Спинка не опустилась до конца, но и так было неплохо. Аннализа продолжала целоваться, двигаясь следом за его пальцами, потом вдруг замерла, схватила его запястье и вынула из-под юбки. Потом нависла над Витторио, и тот, зная, к чему идет дело, начал расстегивать ремень, Аннализа сняла туфлю, только одну, и быстро спустила колготки, высвобождая только одну ногу. Потом помогла Витторио стянуть брюки и трусы, а сама устроилась сверху, возбуждая своим теплом, царапая белым кружевом белья.
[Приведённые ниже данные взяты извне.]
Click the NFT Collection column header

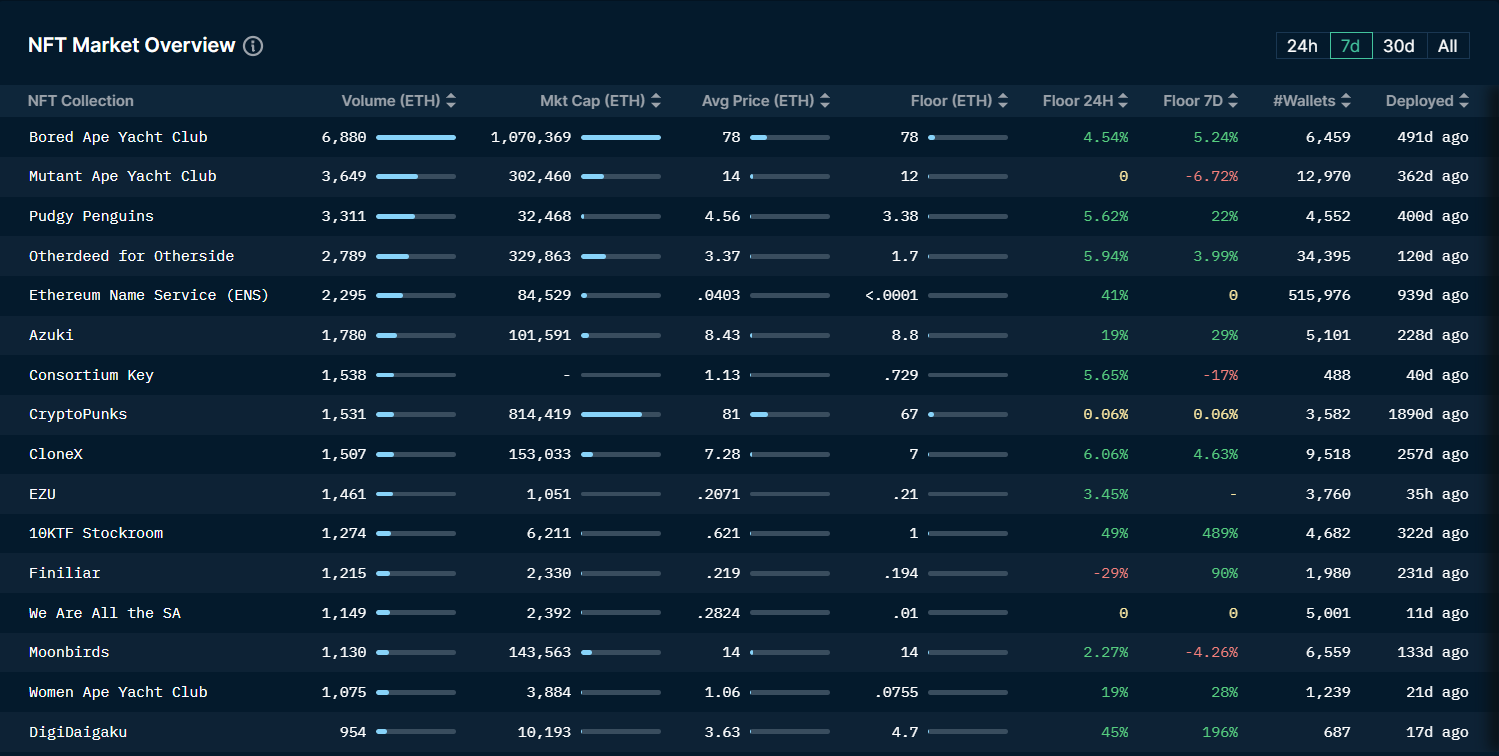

Витторио смотрел на нее: белокурая, миниатюрная, глаза закрыты, губы закушены. Аннализа была хорошенькая, больше ничего, но в такие моменты казалась красавицей. Все из-за теней, которые далекий свет фонарей рисовал на ее лице; из-за полумглы, которая его скрадывала, придавала чувственное, таинственное выражение, что еще подчеркивалось прядью волос, упавшей на глаза. Аннализа двигалась плавно, терлась своими трусиками в ритме неспешной мелодии, обволакивающей, сосредоточенной, как она сама. Теперь пел женский голос, поглощенный расстоянием; пел, будто улыбаясь. Поднимался и опускался, пытаясь следовать спотыкающейся фортепьянной гамме, но рассеянно, словно нехотя.
Аннализа навалилась на Витторио, не целуясь, как раз вовремя, чтобы спустить трусики, высвободить из них ногу, тоже только одну. Потом опять приподнялась, задвигалась на нем, теплая, голая, чуть отстранилась, опуская руку: отыскала, взяла, помогла войти. На какое-то мгновение Витторио, как всегда, ощутил боль, которая потом исчезла.
Он подумал: вот теперь я хотел бы, чтобы это длилось вечно и закончилось сразу.